„Deutschland schwächelt an der Spitze“

Hell: Ehrenhaft Scheitern muss möglich sein

Im Gespräch mit dem Wissenschafts-Journalisten Ragnar Yogeshwar berichtete Chemie-Nobelpreisträger Stefan Hell, Direktor am Max-Planck-Institut für biophysikalische Chemie in Göttingen aus seiner Jugend im Banat; in Elternhaus und Schulzeit habe er früh gelernt, wie wichtig Bildung sei, und Skepsis gegenüber öffentlichen Äußerungen und Verkündungen – wie berechtigt Hinterfragen sei. Schon in Temesvar (von wo er mit 16 Jahren nach Heidelberg übersiedelte) hatte er einen Physikwettbewerb gewonnen – „die Ausbildung dort war offensichtlich gut – es kam ja eine zweite Nobelpreisträgerin von der gleichen Schule: Herta Müller“.

In Heidelberg beeindruckte ihn die Offenheit, die Weltgewandtheit, Spitzenforscher seien „ganz selbstverständlich zu Besuch gekommen, man selbst war mittendrin“. Dort sei ein Weltbild entstanden, aus dem dann die Beschäftigung mit der Auflösungsgrenze entstanden sei: „Da ist etwas vergessen worden, ist etwas nicht komplett“. Hells Ideen passten „nirgendwo rein“ (Yogeshwar), es ging „alles daneben: Science lehnte ab, nature lehnte ab…“ Doch Hell blieb stur von seiner Idee überzeugt: „Eines wusste ich: Ich geh nicht zurück in die Industrie und mache dort langweilige Sachen.“ So war er nach seiner Promotion zunächst arbeitslos.

[note Eine Patentanmeldung aus seiner Promotion in Heidelberg brachte Hell kurz darauf 100.000 Dollar ein. Danach war er kurzzeitig als freier Erfinder tätig. Von 1991 bis 1993 arbeitete Hell im Heidelberger Hauptlabor des European Molecular Biology Laboratory, anschließend ab 1993 als Gruppenleiter in der Abteilung für Medizinische Physik der Universität Turku in Finnland, wo er das Prinzip der STED-Mikroskopie entwickelte. Parallel dazu verbrachte er 1993 bis 1994 insgesamt sechs Monate an der Universität Oxford als Gastwissenschaftler im Bereich Ingenieurwissenschaften. 1996 habilitierte er sich in Heidelberg.]

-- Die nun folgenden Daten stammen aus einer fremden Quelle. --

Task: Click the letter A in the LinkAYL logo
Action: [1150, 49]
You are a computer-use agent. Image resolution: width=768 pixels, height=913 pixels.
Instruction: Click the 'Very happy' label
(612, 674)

Scheitern als Erkenntnisfortschritt

Hell betonte, dass es damals andere Mechanismen der Förderung gegeben habe als heute – heute sei es einfacher. In Göttingen schließlich habe er das Glück gehabt, eine „neue Situation vorzufinden: Interdisziplinarität, eine interessierte Kollegenschaft, die Chance, auf Leute zu treffen, die einem Freiraum geben.“ Auch ein Scheitern sei ihm damals zugestanden worden – das nannte Hell extrem wichtig, man müsse auch die Risikobereitschaft junger Forscher anerkennen. Denn auch die Erkenntnis „so geht es nicht“ sei ein Fortschritt. „Wir müssen für ehrenhaft Gescheiterte Wege und Strukturen finden, sonst  geht ja keiner mehr das Risiko ein!“ Was mit starkem Beifall beantwortet wurde. Der Nobelpreis (Siehe solarify.eu) ist übrigens Hells 25. Preis.